» **WHAT IS REQUIRED**:
Find the line with "The height and width of the screenshot is (392, 541).". Transcribe it and each later line of the data exactly, up to and including the last.

Stored data:
──────────
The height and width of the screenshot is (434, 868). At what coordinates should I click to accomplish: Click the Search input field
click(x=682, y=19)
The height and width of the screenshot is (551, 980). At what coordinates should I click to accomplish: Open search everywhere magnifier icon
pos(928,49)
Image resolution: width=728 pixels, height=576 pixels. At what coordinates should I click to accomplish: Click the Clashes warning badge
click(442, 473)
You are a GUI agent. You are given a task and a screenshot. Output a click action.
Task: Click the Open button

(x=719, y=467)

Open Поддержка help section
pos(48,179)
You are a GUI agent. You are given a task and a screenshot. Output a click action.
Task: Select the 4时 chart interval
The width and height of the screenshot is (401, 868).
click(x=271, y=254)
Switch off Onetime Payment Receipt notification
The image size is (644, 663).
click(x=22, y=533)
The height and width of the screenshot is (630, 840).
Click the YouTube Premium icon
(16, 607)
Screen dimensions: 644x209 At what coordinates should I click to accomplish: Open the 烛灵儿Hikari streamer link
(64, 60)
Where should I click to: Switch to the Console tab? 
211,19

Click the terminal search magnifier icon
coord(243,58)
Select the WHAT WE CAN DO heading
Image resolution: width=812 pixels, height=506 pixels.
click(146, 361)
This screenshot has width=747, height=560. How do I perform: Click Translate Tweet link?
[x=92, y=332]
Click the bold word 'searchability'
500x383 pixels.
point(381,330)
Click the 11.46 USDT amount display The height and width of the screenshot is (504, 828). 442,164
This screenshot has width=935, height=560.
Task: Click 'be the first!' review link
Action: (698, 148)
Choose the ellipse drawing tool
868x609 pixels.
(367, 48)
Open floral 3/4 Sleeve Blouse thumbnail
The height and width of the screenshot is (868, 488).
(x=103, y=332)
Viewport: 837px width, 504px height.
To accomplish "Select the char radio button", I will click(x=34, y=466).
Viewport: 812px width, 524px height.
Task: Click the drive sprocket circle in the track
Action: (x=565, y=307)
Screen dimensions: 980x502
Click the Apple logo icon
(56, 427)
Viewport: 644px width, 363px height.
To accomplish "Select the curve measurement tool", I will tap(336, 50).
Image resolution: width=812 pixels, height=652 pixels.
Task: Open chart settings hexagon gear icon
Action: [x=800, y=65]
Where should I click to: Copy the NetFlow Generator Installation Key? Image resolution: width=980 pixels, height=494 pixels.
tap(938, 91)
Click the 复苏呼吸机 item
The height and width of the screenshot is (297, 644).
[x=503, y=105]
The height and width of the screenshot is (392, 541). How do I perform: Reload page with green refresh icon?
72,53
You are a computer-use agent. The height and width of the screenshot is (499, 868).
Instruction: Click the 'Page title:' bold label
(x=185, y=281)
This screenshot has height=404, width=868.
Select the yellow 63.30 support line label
──────────
» **ANSWER TO THIS PROBLEM**:
The height and width of the screenshot is (392, 541). How do I perform: Reload page with green refresh icon?
72,53
You are a computer-use agent. The height and width of the screenshot is (499, 868).
Instruction: Click the 'Page title:' bold label
(x=185, y=281)
This screenshot has height=404, width=868.
Select the yellow 63.30 support line label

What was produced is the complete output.